Otello (TV 1957) – Claudio Fino, Vittorio Gassman, Salvo Randone

Otello TV 1957M’imbatto in questo Otello, piu’ che altro per voglia di rivedere Shakespeare, scoprendo quasi casualmente di avere a che fare con la celebre rappresentazione che negli anni ’50 lancio’ Gassman presso il grande pubblico televisivo.

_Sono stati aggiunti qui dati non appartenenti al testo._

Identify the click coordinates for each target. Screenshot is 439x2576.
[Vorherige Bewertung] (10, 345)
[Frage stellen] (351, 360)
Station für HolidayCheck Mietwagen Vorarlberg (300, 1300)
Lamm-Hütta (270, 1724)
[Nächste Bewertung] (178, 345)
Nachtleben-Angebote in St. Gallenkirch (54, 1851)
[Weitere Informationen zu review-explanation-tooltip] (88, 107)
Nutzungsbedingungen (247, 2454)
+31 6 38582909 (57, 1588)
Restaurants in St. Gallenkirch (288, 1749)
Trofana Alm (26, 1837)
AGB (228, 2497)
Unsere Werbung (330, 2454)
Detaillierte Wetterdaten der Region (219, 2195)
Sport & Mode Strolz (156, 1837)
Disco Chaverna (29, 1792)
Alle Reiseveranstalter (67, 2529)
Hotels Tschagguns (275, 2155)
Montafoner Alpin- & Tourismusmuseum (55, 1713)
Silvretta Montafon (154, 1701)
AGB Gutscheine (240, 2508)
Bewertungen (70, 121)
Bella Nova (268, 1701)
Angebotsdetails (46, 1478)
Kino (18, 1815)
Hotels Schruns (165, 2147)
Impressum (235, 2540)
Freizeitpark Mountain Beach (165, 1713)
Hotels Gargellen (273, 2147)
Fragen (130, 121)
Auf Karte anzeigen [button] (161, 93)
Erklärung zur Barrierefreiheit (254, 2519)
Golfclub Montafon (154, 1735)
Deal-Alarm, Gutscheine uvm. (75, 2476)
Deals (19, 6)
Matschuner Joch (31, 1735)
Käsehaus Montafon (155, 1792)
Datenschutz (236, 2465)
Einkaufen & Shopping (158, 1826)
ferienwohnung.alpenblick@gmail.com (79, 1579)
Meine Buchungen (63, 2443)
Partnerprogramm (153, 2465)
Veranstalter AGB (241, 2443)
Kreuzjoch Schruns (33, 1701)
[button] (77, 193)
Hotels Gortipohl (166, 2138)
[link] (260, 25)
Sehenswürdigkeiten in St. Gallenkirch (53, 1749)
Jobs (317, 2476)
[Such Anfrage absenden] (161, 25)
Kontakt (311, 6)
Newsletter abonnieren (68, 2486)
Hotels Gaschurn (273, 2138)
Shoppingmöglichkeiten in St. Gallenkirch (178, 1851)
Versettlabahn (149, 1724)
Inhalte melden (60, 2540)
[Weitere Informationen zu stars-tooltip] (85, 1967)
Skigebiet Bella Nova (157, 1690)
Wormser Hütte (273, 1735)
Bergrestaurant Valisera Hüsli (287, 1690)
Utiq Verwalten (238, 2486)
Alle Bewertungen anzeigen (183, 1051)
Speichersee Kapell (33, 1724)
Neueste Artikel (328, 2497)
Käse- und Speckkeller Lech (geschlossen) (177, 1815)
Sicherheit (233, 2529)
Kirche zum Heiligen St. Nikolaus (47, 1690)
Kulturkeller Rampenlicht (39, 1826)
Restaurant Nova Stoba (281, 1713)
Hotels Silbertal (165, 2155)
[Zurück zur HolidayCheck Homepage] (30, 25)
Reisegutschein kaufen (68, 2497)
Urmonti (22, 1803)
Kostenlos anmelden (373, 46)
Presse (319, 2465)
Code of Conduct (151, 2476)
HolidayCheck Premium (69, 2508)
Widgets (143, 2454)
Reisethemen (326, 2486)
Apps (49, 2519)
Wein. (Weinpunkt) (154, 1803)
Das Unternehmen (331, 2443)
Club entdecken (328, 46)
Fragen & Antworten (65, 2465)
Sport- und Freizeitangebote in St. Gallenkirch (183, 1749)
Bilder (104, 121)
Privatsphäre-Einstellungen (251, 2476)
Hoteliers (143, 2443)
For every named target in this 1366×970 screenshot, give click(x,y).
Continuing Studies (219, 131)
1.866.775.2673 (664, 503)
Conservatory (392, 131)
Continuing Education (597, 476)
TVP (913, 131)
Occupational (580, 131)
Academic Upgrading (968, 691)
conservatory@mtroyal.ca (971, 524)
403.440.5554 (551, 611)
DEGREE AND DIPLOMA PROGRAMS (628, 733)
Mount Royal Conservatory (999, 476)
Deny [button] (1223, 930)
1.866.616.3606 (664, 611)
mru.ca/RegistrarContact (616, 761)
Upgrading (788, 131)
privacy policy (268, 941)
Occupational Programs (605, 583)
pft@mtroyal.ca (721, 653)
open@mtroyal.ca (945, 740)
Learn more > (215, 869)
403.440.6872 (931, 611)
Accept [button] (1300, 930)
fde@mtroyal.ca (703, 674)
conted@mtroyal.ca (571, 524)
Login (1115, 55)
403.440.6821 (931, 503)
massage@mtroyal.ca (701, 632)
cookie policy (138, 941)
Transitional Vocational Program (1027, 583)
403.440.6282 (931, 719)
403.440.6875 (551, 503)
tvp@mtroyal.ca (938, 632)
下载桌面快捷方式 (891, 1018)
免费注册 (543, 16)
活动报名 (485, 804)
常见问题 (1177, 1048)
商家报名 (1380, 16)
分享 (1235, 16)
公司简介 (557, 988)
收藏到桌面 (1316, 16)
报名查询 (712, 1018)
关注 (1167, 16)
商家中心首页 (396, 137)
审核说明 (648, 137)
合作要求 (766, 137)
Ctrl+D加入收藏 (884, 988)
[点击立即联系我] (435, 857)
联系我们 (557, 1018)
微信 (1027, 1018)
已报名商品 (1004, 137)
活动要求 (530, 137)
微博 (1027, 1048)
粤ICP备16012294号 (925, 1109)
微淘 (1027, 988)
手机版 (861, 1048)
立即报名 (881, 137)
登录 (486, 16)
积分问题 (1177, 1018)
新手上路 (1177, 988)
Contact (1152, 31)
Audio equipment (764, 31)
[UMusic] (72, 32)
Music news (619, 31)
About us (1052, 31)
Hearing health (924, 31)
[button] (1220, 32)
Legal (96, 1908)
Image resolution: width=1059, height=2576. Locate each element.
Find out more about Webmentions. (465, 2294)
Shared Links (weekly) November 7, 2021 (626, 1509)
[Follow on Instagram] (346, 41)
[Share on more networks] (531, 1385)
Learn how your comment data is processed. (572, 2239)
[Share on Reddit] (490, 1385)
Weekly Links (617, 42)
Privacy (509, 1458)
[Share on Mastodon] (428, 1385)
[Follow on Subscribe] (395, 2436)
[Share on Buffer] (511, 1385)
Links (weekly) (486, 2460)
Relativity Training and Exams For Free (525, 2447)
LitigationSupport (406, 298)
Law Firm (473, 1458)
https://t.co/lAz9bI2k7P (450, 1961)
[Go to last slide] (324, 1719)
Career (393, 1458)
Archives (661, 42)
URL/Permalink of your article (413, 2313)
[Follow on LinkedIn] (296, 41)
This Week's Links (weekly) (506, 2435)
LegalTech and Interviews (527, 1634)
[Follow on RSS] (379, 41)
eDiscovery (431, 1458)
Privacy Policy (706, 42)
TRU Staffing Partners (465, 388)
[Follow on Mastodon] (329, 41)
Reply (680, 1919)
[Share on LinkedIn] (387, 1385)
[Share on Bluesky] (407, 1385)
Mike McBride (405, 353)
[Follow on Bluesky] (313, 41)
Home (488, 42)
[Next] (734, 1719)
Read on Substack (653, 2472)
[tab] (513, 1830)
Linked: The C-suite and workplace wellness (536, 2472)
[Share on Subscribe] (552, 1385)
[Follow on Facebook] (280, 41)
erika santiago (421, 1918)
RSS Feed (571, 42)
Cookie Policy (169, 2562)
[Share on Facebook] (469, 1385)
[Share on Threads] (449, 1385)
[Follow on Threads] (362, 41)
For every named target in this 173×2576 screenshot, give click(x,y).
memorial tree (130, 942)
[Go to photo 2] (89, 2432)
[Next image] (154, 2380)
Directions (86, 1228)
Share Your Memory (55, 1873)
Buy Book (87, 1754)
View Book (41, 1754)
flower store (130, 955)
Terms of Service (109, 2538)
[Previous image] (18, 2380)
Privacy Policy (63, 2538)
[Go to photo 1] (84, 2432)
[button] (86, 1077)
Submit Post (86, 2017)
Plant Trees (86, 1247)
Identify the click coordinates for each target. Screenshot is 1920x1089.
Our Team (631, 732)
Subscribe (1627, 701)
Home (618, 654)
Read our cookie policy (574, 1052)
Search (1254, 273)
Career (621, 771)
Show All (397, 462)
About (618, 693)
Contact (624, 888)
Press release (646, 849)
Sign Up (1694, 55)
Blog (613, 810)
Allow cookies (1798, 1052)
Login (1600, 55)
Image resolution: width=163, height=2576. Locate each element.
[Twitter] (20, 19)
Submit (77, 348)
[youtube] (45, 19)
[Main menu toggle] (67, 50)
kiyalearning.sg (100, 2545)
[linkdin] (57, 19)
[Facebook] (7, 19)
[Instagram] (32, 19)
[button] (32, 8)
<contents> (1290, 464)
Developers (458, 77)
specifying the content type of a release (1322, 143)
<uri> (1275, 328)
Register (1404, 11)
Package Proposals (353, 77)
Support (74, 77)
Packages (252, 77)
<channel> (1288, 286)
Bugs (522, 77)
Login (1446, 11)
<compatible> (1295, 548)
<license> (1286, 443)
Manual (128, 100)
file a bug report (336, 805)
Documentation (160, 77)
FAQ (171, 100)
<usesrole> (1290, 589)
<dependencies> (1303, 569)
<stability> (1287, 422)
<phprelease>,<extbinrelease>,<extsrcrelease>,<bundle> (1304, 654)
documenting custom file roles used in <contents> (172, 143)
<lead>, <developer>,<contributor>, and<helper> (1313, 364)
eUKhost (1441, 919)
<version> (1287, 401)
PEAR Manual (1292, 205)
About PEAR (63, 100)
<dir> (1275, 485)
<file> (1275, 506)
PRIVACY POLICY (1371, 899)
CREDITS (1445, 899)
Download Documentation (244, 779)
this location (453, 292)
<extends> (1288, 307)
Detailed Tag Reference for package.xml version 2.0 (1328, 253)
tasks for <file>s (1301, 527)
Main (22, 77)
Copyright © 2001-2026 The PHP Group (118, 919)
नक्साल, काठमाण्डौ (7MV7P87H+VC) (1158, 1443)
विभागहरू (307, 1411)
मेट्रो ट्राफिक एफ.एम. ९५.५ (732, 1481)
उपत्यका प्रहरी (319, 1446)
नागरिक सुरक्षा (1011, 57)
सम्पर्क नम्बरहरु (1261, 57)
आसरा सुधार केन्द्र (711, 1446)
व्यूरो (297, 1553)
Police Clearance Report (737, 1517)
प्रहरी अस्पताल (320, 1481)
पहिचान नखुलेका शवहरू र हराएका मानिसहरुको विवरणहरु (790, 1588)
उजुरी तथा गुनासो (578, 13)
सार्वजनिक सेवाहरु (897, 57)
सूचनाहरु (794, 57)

Nato sui palcoscenici italiani,egli approdo’ in prima serata nel 1957 con la regia di Claudio Fino, una regia invero minima, vuoi per il diverso linguaggio televisivo che a quel tempo concedeva poco all’estro puntando sul rigore della forma, vuoi perche’ si tratta di teatro portato sul piccolo schermo, non un adattamento, tendendo percio’ a non differenziare i due medium, cercando semmai di non snaturare l’esperienza dell’uno a favore dell’altro. Ad ogni modo poco importa per quanto nel suo piccolo, Fino riesce a sottolineare i giusti passaggi con buon mestiere e anche grazie alle ottime luci di Gianpiero Puliti e le straordinarie scene di Enrico Tovaglieri. Elementi fondamentali certo mai quanto pero’ la presenza di campioni quali Gassman e Randone. I due a quel tempo giocavano col pubblico e loro stessi, scambiandosi di ruolo, interpretando di volta in volta Otello e Iago, personaggi che nell’Otello sono parimenti protagonisti e che offrono sfide opposte nel contrapporsi di sconfitta e trionfo, disperazione e sadica gioia.
Per scelta o casualita’ Otello e’ spettato a Gassman e Iago a Randone e si dice fosse stata la scelta migliore perche’ per quanto i due attori fossero intercambiabili, in questi panni riuscivano ad esprimersi meglio. Come dar torto se ancora oggi se ne fa riferimento come una delle migliori rappresentazioni di sempre e non solo nel panorama italiano ma internazionale. Certo e’ che mi sarebbe piaciuto vedere i due attori a ruoli invertiti, per quanto sono certo che il giudizio non potesse variare di molto ma cosi’, a istinto, trovo che Gassman nei ruoli striscianti ed infidi sia fenomenale e Randone piu’ propenso alla disperazione che al trionfo.
Pure congetture fondate sul fare accademia laddove non c’e’ davvero nulla da aggiungere. Per completezza ricordo un bellissimo Cassio col volto di Osvaldo Ruggeri e ovviamente Anna Maria Ferrero nei panni di Desdemona, in parte l’anello debole tra i protagonisti ma a quel tempo faceva coppia con Gassman e si sa, qualche vantaggio ne viene sempre. Un’ultima annotazione va al testo, tradotto dall’originale da Salvatore Quasimodo e basta confrontarla con altre per comprendere che grande lavoro fu.
Insomma, un vero pezzo di storia, del teatro e della televisione. Guardare per capire.